» Entries shown:
***

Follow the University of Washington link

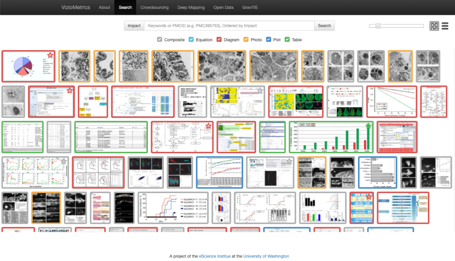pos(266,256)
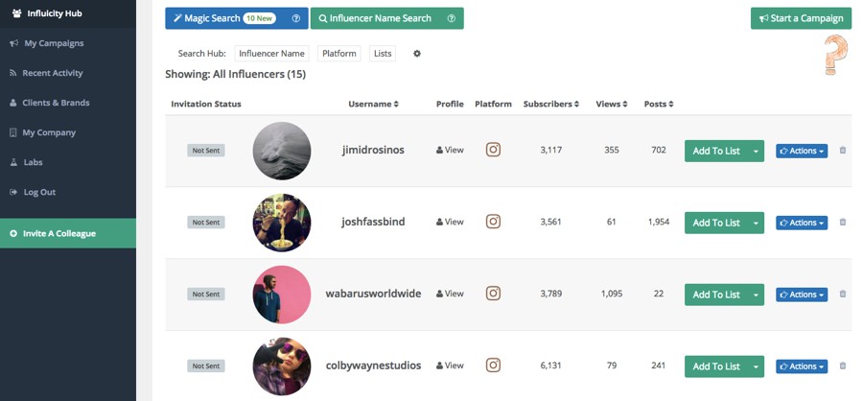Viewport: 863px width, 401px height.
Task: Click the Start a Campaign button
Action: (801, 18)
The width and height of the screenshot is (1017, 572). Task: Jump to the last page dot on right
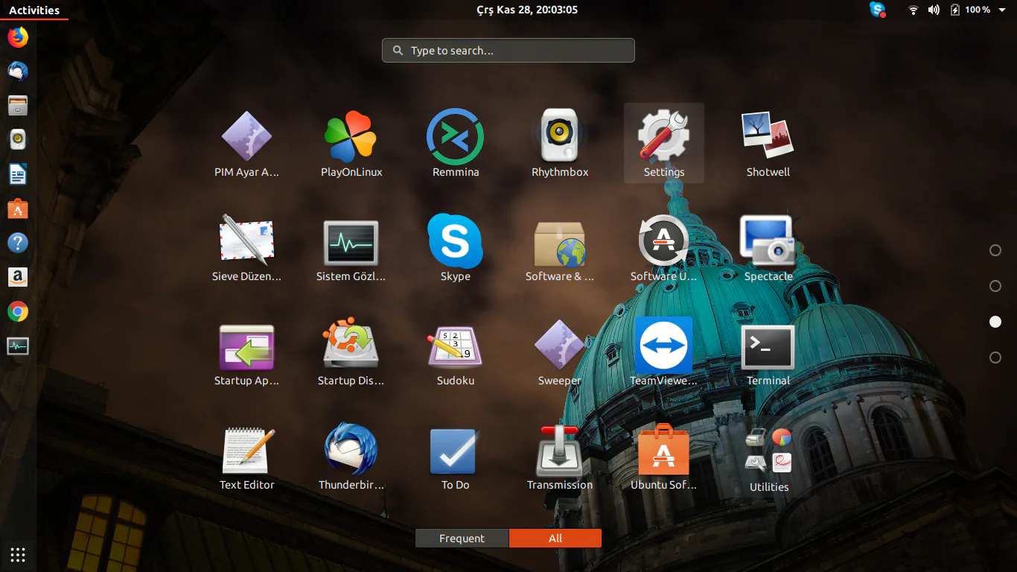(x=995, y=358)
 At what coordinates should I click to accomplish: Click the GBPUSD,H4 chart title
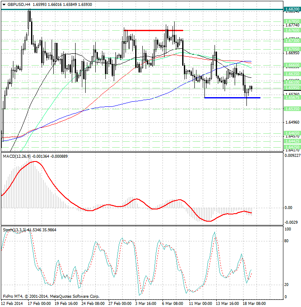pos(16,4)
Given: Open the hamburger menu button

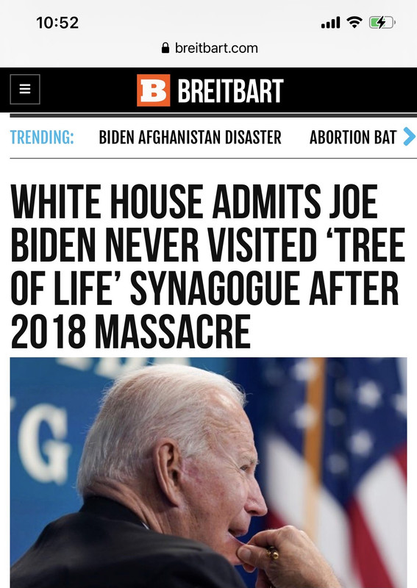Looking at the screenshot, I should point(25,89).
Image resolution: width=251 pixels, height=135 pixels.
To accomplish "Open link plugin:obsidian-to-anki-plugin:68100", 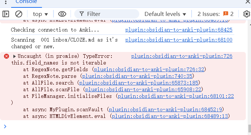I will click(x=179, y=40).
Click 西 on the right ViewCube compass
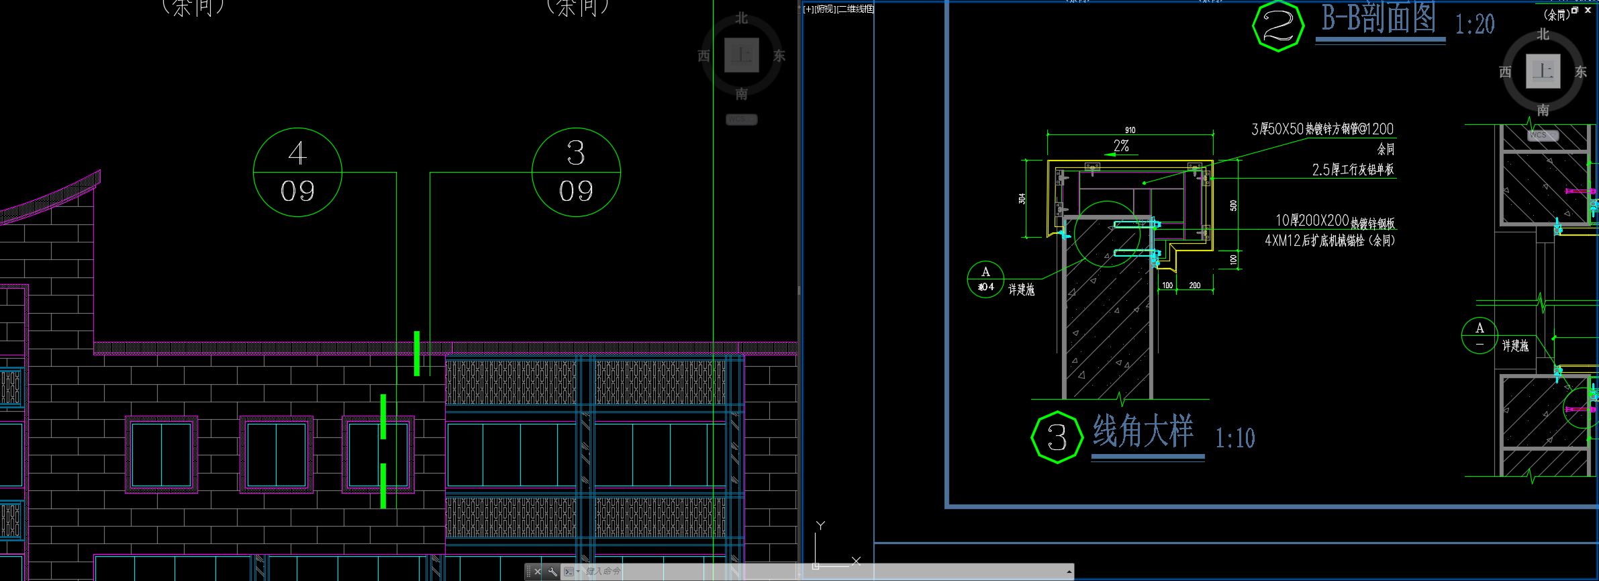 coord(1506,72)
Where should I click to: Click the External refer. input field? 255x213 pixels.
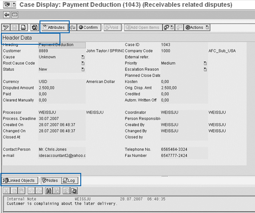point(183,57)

***

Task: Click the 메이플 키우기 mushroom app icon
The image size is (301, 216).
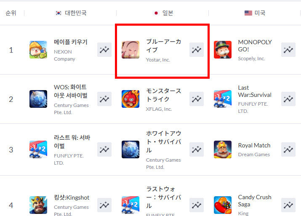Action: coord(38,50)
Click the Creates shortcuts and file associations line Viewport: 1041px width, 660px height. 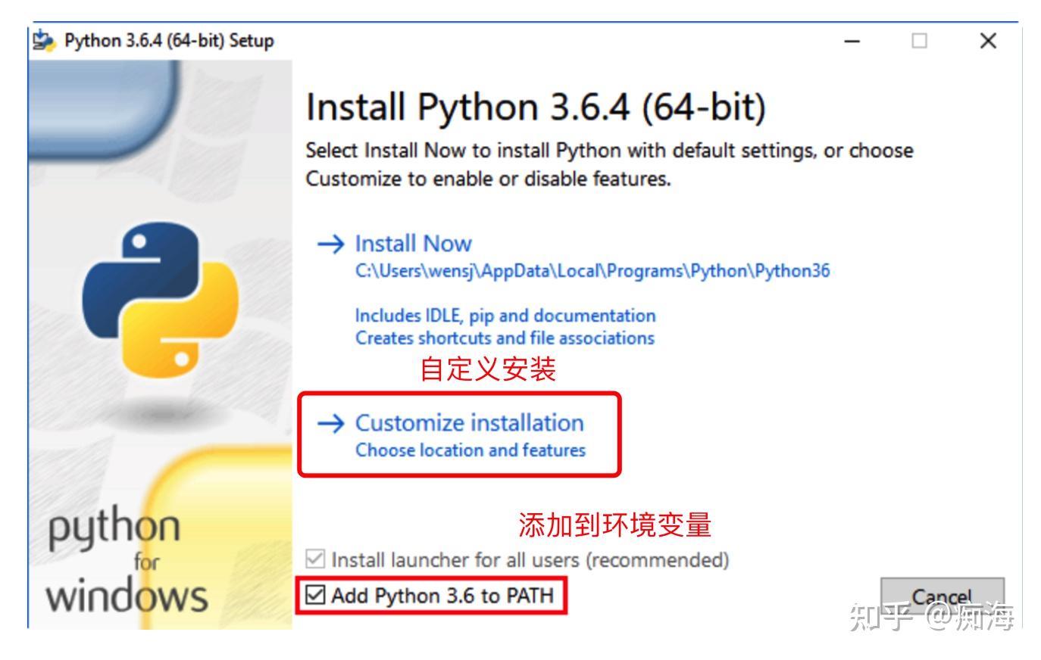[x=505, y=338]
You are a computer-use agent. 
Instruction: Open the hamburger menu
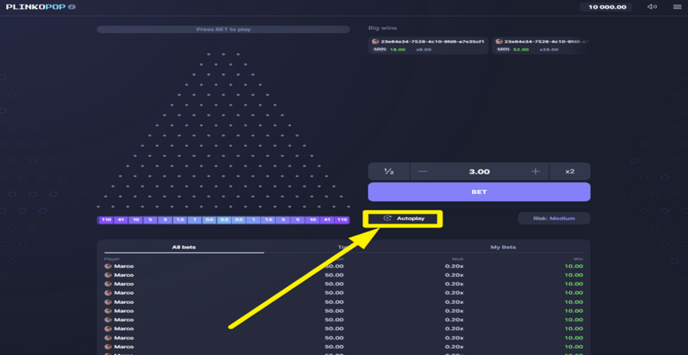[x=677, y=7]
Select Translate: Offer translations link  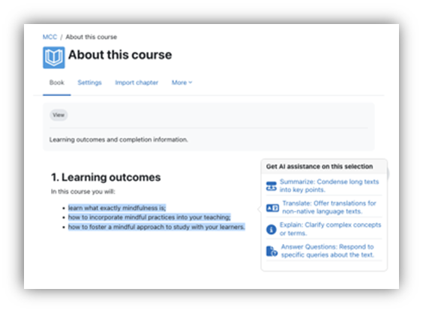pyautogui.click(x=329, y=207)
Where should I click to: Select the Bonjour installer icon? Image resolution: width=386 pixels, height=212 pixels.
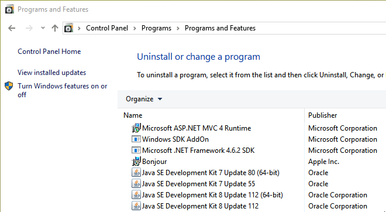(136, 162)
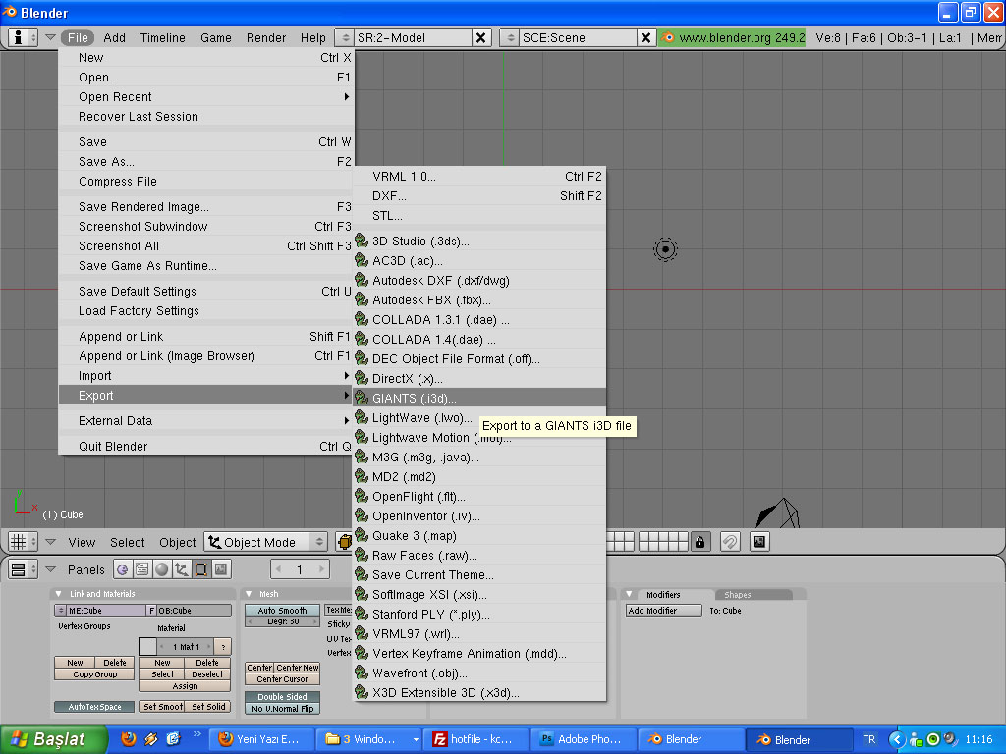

***

» Given problem: Collect every line of the data above that contains the word "icon" and copy each of those lines in full.

» Response:
Task: Click the 메이플 키우기 mushroom app icon
Where should I click to: Select the Bonjour installer icon? Image resolution: width=386 pixels, height=212 pixels.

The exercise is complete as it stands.